- _Challenge_
Extract every line of the records below that contains the word "accomplish". Case counts, so match capitalization.

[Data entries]

'''

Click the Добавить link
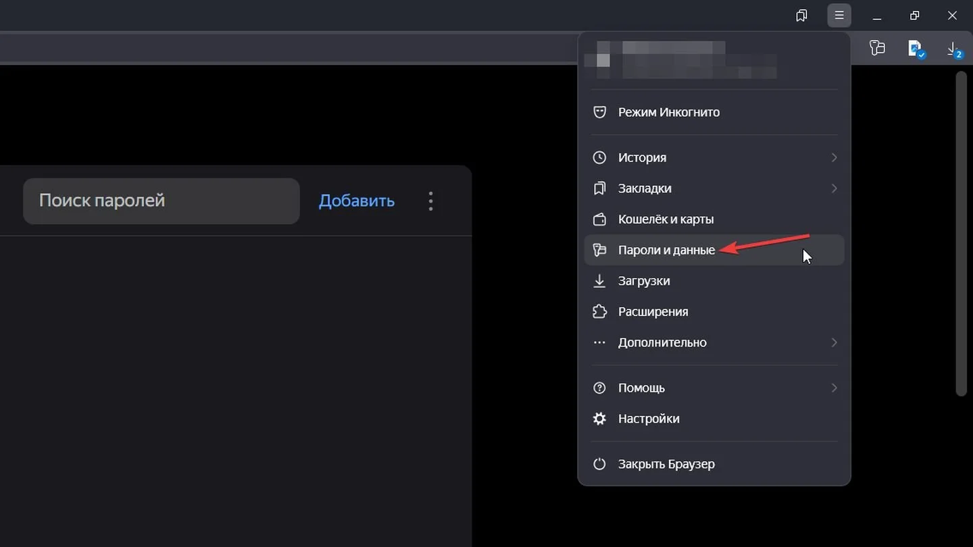Viewport: 973px width, 547px height. (357, 201)
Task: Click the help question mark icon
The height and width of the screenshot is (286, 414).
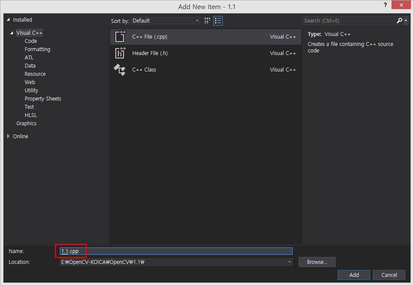Action: click(385, 5)
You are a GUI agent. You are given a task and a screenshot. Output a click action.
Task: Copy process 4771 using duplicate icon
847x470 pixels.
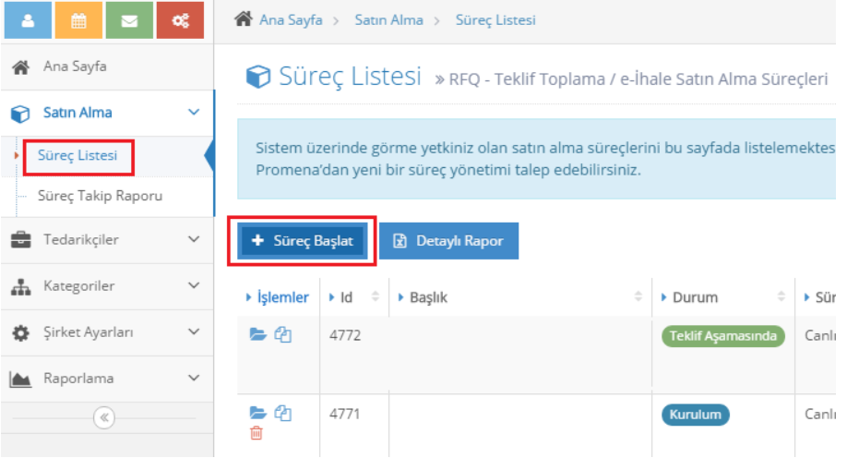pyautogui.click(x=282, y=413)
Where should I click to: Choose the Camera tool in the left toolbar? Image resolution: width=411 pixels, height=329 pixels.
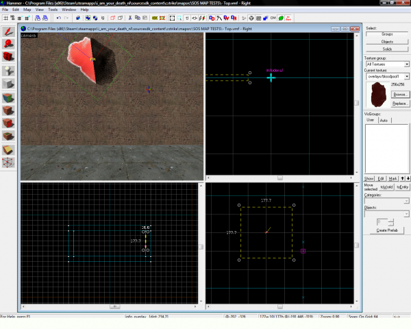coord(8,58)
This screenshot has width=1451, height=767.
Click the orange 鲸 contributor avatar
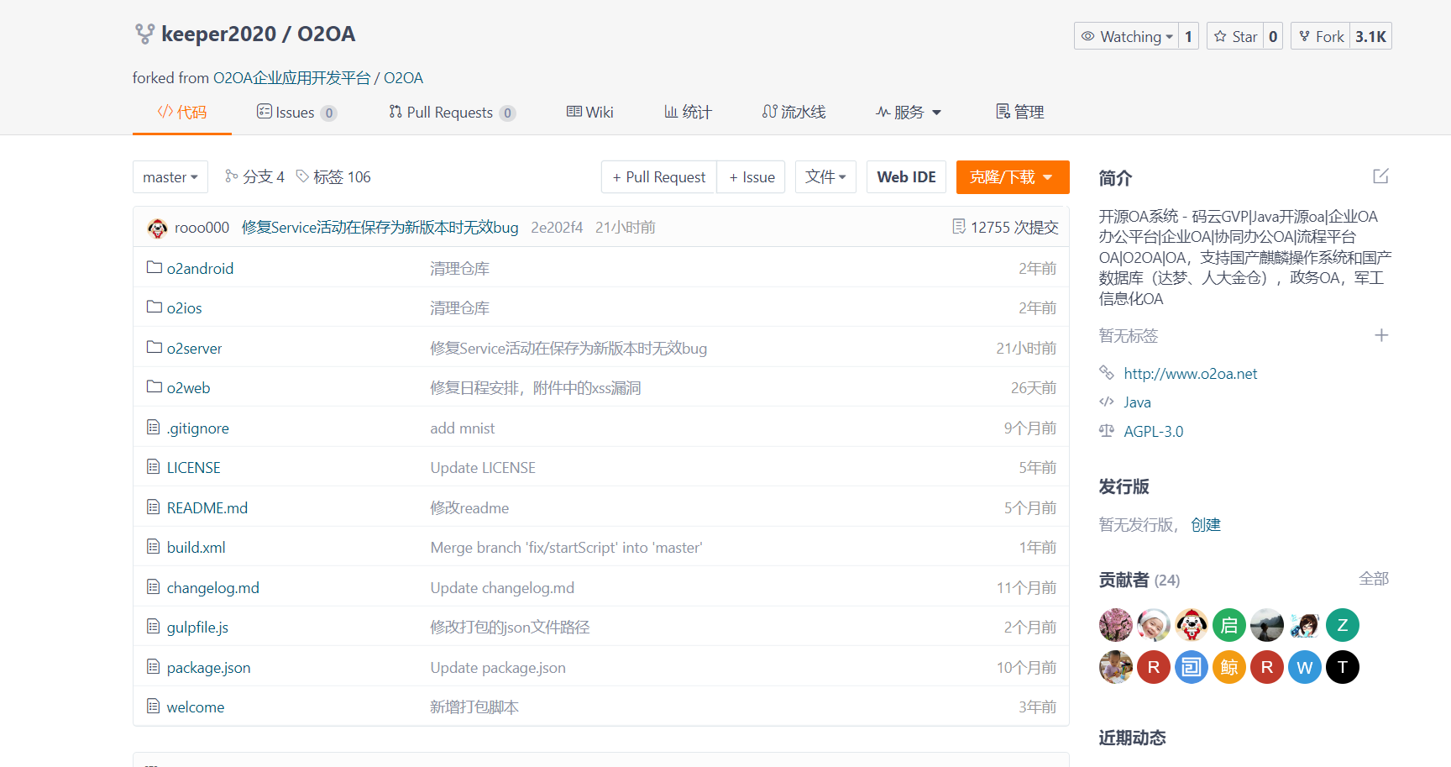click(x=1228, y=668)
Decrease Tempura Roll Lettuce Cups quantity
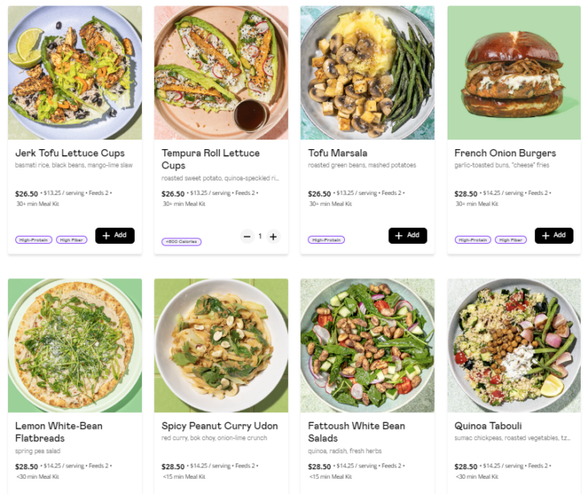This screenshot has width=588, height=494. (x=247, y=237)
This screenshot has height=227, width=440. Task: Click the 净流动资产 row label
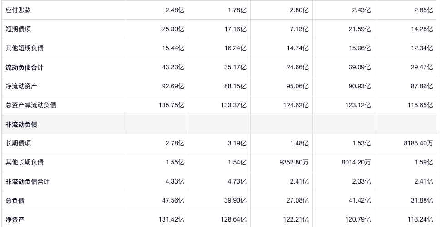pyautogui.click(x=21, y=86)
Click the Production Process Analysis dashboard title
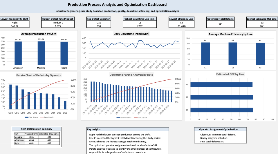The width and height of the screenshot is (278, 154). [117, 5]
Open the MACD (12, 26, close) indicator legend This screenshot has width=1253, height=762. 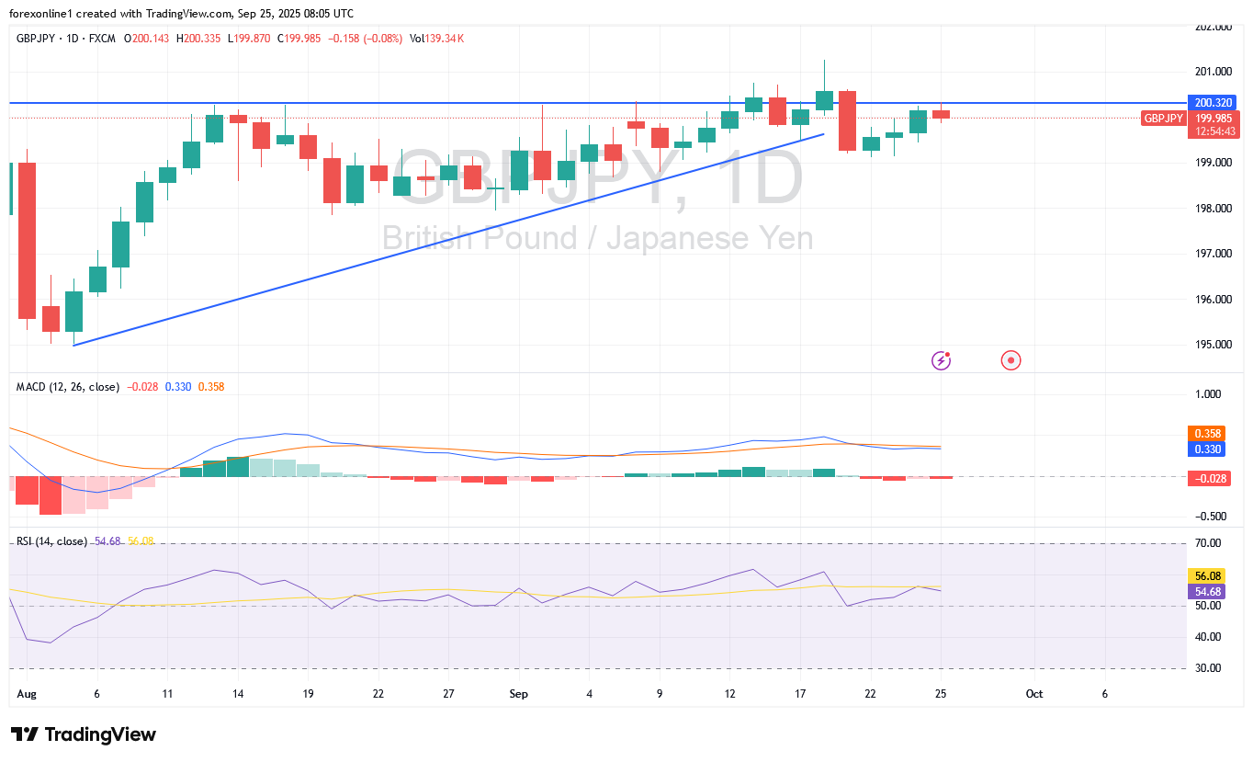point(68,387)
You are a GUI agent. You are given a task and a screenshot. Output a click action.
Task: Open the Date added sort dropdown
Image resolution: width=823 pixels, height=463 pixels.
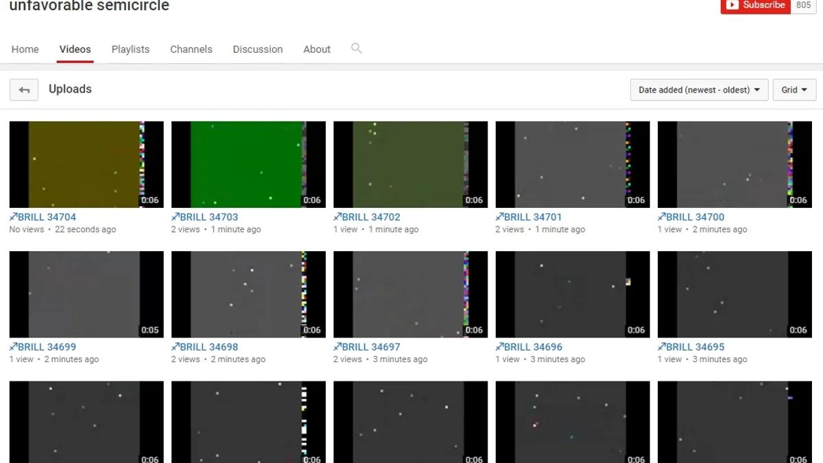point(699,90)
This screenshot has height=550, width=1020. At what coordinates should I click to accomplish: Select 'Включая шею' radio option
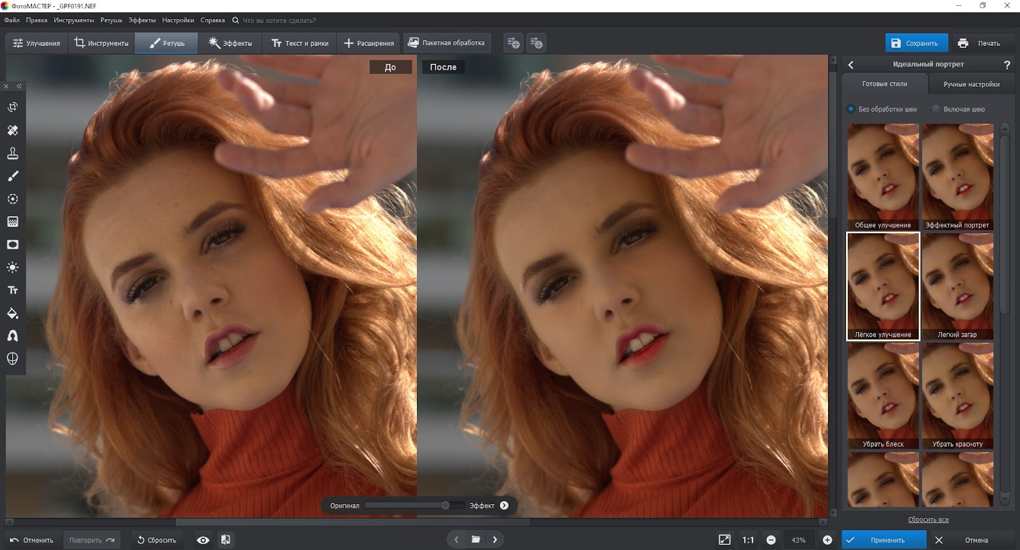pos(936,109)
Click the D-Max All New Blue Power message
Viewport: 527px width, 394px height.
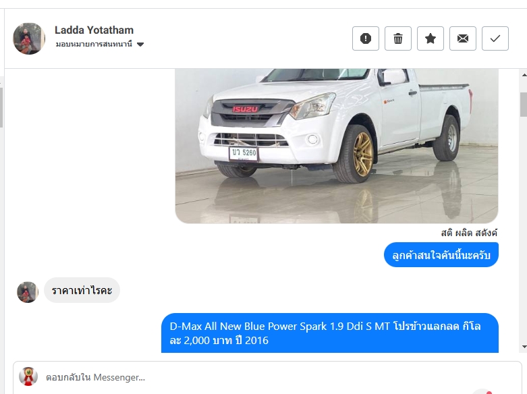pyautogui.click(x=330, y=333)
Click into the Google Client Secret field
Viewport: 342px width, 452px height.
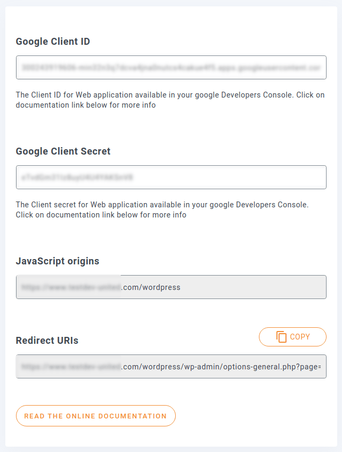pyautogui.click(x=171, y=177)
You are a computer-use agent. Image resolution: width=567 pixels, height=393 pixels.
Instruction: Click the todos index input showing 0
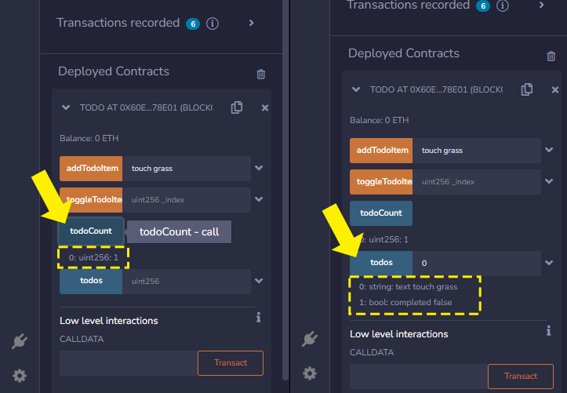tap(475, 263)
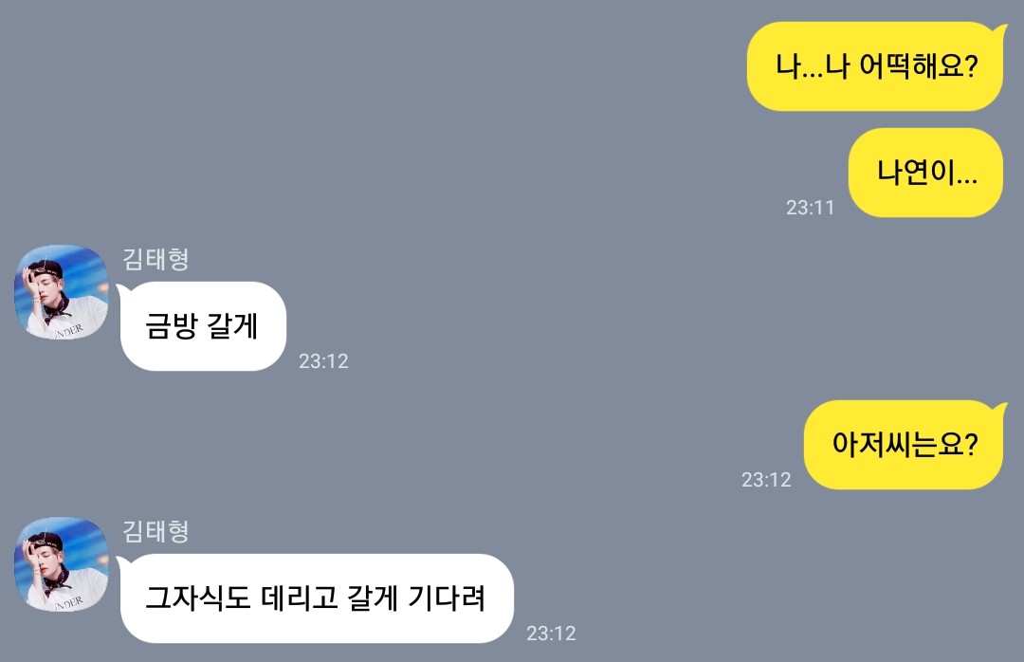1024x662 pixels.
Task: Select the yellow '아저씨는요?' message bubble
Action: (905, 445)
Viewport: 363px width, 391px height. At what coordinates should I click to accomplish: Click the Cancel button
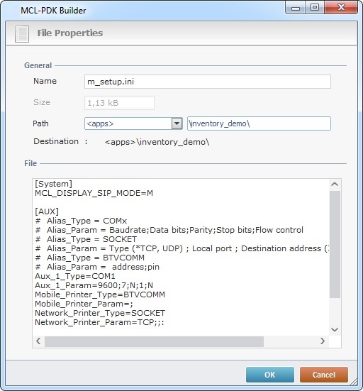tap(323, 375)
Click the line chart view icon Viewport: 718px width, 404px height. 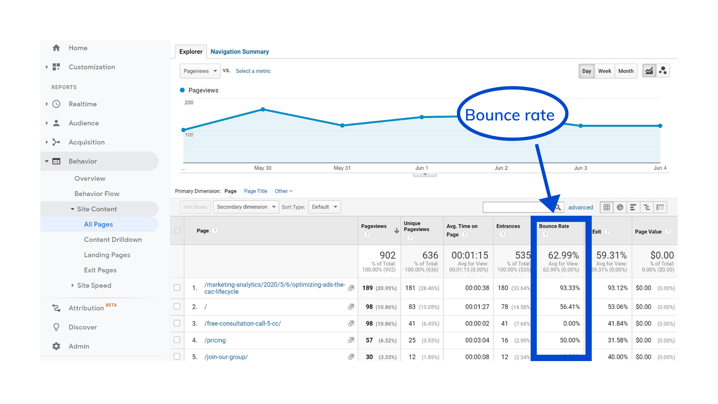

'''

- _Result of the exercise_
This screenshot has height=550, width=1020. At what coordinates should I click to accomplish: Select 'Включая шею' radio option
Viewport: 363px width, 391px height. At what coordinates should I click to accomplish: Click the Cancel button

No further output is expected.